Could a skin biopsy diagnose LBD?

New research suggests skin biopsies may hold strong potential to help diagnose dementia with Lewy bodies (DLB). The study reveals two important changes associated with DLB can be seen in the skin. Deposits of alphasynuclein (a-syn), the protein that misfolds to become Lewy bodies, are found in the skin of people living with DLB. And there is a loss of the nerve function in the skin as well, which may contribute to the autonomic symptoms common in DLB.

Vincenzo Donadio, MD, PhD of IRCCS Institute of Neuroscience of Bologna, Italy, and a team of researchers studied 18 people who met the clinical criteria for DLB. The subjects also had biomarker test results or clinical symptoms highly suggestive of the presence of Lewy bodies in the brain. None had a family history of dementia or parkinsonism.

For comparison, 23 subjects were also studied who had dementia caused by other diseases. The group was called the non-synucleinopathy dementia group (NSD). Participants included 13 people with Alzheimer’s disease (AD), 6 with frontotemporal dementia (FTD), and 6 with vascular dementia. All diagnoses were supported by biomarker test results reflecting the relevant disorder. The study also included 25 age-matched health adults as control subjects.

The three groups had no significant differences in age or sex. The disease duration for the DLB and NSD groups was comparable, as was the degree of cognitive impairment.

Two skin biopsies were taken from each participant, including a) skin from the cervical section of the upper back and b) skin from the thigh and/or lower leg.
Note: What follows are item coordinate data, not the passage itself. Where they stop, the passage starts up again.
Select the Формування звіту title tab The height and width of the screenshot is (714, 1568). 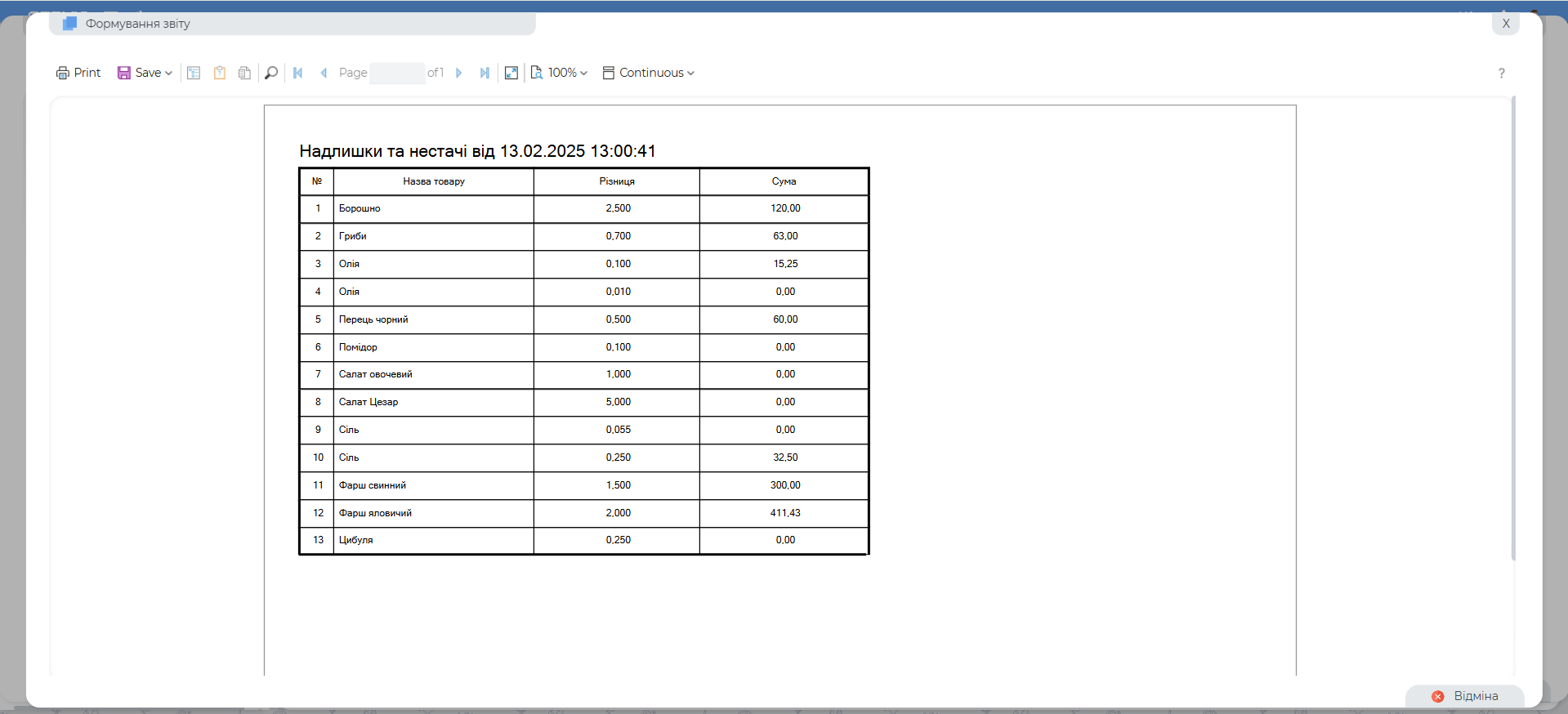(137, 24)
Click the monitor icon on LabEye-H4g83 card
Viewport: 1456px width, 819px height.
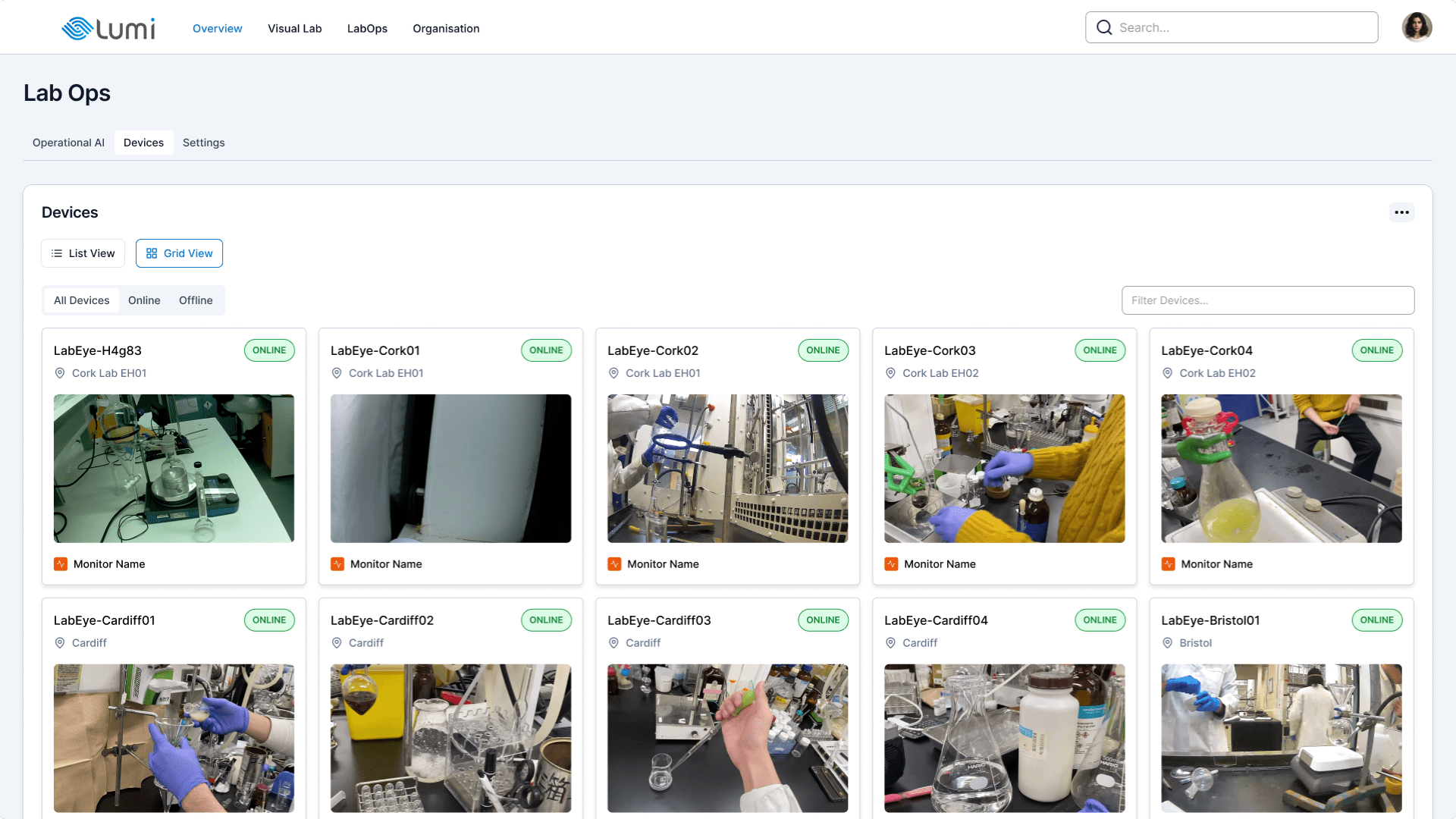click(61, 564)
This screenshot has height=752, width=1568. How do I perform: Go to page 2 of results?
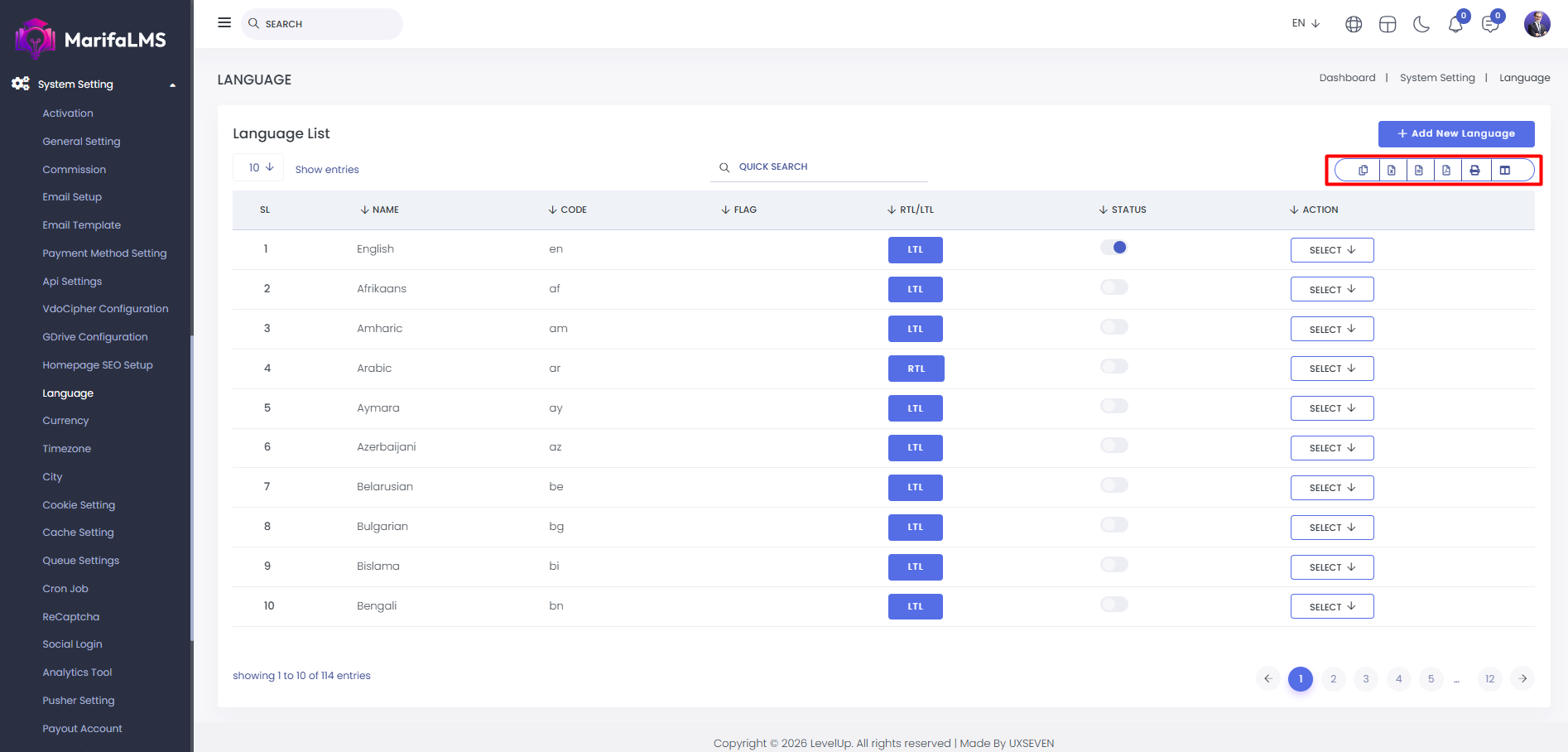1333,679
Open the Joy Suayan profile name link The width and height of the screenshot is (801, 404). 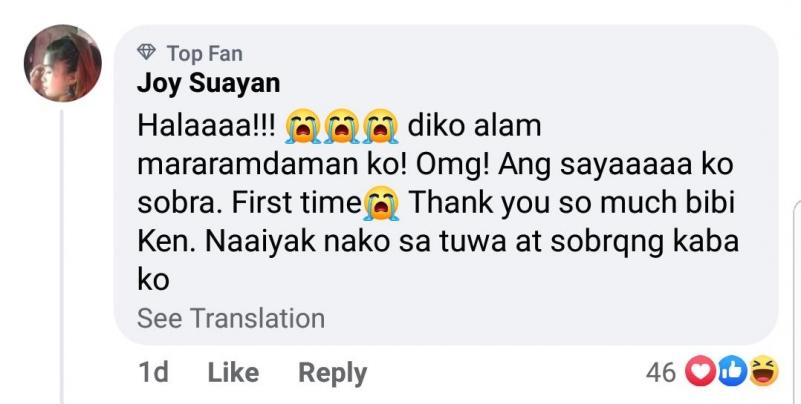click(x=208, y=83)
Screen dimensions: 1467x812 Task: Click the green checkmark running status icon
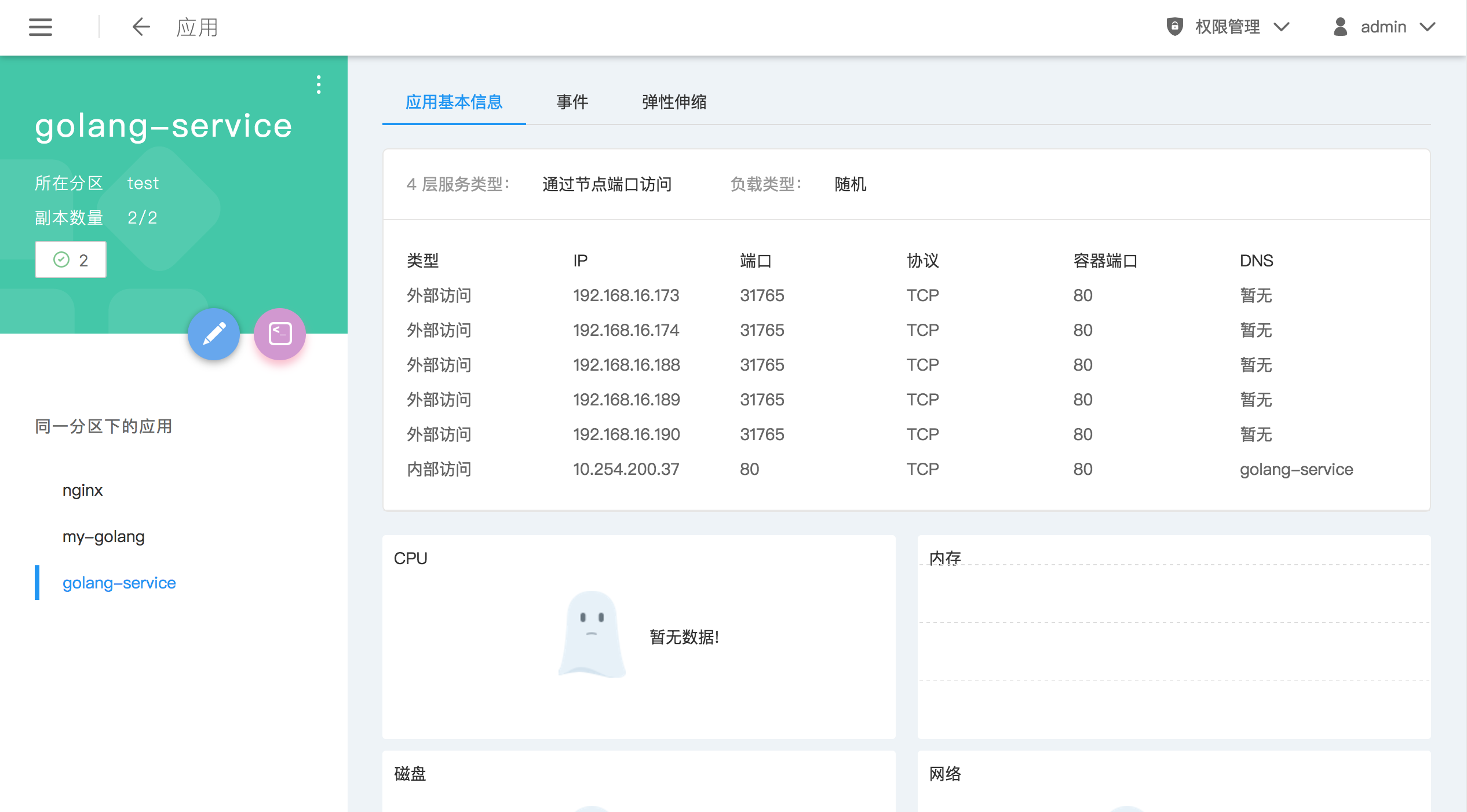click(x=61, y=259)
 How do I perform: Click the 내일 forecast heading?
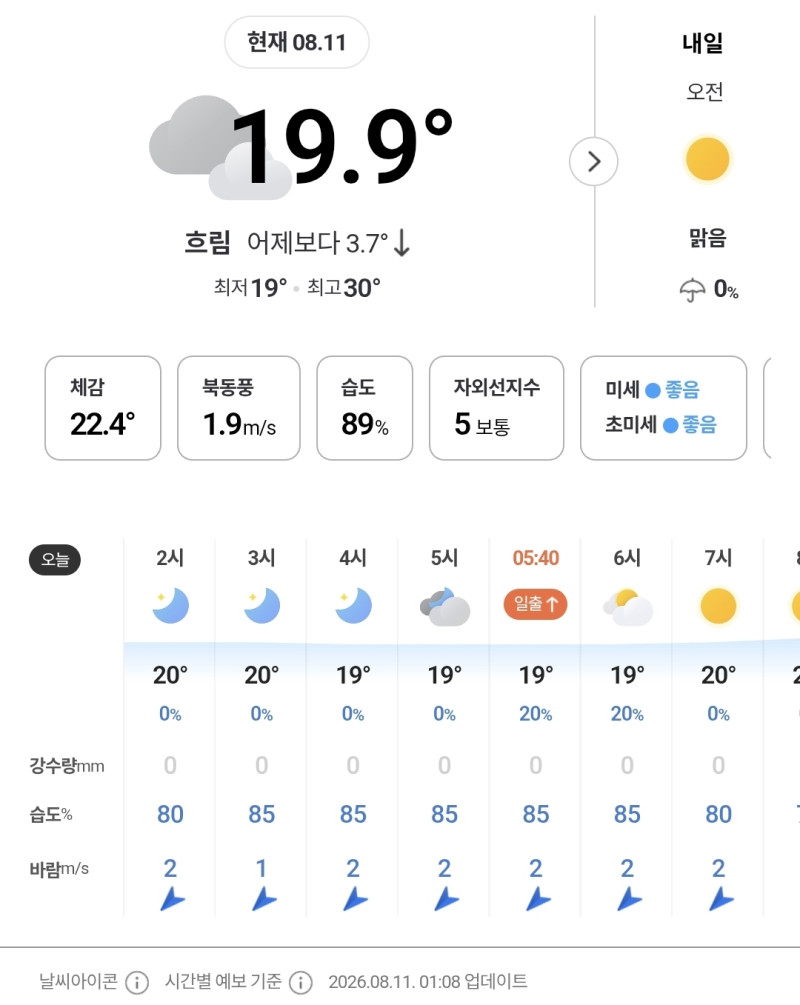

These samples were then studied for a-syn deposits.

What the Biopsies Revealed

Analysis of the skin samples revealed that every person in the DLB group had a-syn deposits in at least one sample. Combining all samples taken from the DLB group, abnormal deposits were found in 75% of the samples. In comparison, none were found in any skin samples of the healthy control or NSD group.

There were some interesting variances within the DLB group.

  • Nearly all subjects who had autonomic dysfunction had a-syn deposits in all of their samples collected (97%), compared to those without autonomic symptoms (71%).
  • Per DLB subject, the number of samples with A-syn deposits was more associated with higher levels of parkinsonism

There were no differences within the DLB group associated age of disease onset, duration of disease, cognitive scores, which DLB symptom presented first – dementia or parkinsonism, and those receiving or not receiving treatment with levodopa.

Skin nerve functions were intact in the healthy control group and relatively preserved in the NSD group. In comparison the DLB group showed poor skin nerve supply, particularly in the thigh/leg. It is well documented that cardiac nerve supply is so frequently abnormal in DLB that it is part of the diagnostic criteria.

A Cautionary Note

Authors of an accompanying editorial, Ron Postuma, MD and Zuzana Walker, MD, caution readers of limitations of this study, including the fact that the DLB cohort was younger on average than a typical person with DLB. The same was true for the AD group. Lastly, Postuma and Walker indicate that rarely do studies demonstrate 100% positive results in one group and 100% negative in a comparison group. Replication of this study is needed in more representative cohorts in order to understand the potential for skin biopsies in diagnosing DLB.

The Bottom Line

If the results of this study can be replicated by other researchers in a larger study of people with DLB, skin biopsies have the potential to be a highly reliable biomarker for LBD. This would prove to be a powerful tool in clinical trials for disease-modifying therapies.

This study was published in July, 2017 in Neurology and was not supported by any targeted funding.